What to produce:
Report each line of the records where "computer" occurs.

[[ Task inputs, beginning ]]

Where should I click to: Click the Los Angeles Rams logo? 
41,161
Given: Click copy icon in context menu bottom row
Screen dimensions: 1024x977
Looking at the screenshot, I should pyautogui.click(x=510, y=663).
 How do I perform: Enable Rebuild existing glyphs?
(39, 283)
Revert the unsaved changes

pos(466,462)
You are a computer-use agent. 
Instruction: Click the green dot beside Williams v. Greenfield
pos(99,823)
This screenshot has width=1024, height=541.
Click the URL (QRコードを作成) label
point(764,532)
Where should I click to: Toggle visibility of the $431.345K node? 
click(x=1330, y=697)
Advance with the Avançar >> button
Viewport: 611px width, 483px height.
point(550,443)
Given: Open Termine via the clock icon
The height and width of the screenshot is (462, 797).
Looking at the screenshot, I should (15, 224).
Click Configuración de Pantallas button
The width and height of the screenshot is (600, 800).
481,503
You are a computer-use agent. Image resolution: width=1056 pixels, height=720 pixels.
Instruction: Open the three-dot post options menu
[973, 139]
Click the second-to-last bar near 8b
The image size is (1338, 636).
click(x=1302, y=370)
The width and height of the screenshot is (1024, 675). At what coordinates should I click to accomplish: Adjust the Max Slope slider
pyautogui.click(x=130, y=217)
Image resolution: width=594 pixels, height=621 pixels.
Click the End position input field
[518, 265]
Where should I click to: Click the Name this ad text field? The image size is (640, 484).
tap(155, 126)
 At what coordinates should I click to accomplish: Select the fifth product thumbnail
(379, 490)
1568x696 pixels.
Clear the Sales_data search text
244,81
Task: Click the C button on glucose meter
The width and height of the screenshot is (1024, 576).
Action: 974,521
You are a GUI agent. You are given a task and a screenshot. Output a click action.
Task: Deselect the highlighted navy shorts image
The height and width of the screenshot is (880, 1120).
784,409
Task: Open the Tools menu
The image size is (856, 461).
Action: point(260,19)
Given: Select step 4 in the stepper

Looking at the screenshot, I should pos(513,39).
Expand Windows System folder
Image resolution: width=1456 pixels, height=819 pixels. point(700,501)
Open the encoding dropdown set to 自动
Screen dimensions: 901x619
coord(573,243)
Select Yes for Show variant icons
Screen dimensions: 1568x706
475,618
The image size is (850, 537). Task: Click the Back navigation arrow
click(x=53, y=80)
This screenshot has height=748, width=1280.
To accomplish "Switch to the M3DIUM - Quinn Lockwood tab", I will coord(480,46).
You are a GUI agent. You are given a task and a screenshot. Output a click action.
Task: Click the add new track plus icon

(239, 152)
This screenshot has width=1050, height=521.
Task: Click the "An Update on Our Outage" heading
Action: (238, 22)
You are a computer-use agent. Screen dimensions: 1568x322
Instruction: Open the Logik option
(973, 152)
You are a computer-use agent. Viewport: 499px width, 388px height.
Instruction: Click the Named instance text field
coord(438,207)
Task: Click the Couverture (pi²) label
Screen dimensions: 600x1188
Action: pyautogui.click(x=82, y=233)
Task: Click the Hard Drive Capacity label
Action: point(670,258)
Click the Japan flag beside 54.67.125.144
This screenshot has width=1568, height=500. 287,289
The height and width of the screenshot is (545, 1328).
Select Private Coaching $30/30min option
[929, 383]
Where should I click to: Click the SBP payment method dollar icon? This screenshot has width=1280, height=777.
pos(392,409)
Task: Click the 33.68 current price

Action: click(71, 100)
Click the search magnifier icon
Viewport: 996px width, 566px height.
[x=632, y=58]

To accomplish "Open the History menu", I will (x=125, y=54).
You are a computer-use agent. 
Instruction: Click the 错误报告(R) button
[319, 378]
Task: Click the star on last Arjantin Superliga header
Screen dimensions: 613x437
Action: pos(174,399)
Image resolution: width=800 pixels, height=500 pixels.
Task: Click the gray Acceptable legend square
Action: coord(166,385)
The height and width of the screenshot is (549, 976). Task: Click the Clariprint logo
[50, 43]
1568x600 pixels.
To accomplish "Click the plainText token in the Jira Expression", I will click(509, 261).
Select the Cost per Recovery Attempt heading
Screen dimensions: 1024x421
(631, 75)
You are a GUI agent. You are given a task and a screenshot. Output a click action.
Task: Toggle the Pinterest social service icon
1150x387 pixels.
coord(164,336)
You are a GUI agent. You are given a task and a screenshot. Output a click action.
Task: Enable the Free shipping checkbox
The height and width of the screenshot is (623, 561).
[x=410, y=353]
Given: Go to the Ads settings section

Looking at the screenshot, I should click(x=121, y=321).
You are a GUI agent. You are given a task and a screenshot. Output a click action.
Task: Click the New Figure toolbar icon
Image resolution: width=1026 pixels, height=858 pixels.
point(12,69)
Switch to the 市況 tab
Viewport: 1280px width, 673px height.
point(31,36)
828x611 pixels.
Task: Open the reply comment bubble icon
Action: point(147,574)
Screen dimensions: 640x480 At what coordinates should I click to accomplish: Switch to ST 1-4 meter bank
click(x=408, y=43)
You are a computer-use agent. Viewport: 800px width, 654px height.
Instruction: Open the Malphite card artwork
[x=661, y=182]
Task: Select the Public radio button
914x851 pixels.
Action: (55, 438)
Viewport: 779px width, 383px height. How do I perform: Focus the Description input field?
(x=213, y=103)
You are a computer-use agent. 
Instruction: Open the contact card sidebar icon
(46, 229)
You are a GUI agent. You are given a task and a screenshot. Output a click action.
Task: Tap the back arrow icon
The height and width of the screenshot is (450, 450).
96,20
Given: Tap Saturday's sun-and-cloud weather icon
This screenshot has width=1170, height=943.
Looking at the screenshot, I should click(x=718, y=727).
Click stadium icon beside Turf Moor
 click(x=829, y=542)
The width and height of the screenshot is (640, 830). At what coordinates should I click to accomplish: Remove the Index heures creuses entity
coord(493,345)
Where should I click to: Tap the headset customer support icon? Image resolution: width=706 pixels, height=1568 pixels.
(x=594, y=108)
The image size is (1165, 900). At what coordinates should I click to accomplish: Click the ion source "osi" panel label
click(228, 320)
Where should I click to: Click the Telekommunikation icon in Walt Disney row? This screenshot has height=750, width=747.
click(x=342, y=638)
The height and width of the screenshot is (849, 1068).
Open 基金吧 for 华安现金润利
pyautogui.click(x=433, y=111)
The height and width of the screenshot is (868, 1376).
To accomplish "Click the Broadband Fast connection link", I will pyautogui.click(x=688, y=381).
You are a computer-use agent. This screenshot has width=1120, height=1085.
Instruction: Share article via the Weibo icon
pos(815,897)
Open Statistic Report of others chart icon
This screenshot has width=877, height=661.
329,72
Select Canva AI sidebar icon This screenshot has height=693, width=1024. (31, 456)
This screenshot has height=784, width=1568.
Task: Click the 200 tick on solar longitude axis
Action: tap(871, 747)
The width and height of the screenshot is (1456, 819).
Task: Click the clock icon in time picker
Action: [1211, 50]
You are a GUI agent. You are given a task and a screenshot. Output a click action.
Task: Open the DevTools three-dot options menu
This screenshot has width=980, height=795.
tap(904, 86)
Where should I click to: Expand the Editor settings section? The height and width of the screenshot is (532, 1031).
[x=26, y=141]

[[ Task inputs, end ]]

Task output:
You are a computer-use agent. 
You are a computer-use agent. Image resolution: width=1056 pixels, height=720 pixels.
You are a computer-use agent. Screen dimensions: 1568x322
You are a computer-use agent. Viewport: 499px width, 388px height.
You are a computer-use agent. 
You are a computer-use agent. Viewport: 800px width, 654px height.
You are a computer-use agent. 
You are a computer-use agent. This screenshot has width=1120, height=1085.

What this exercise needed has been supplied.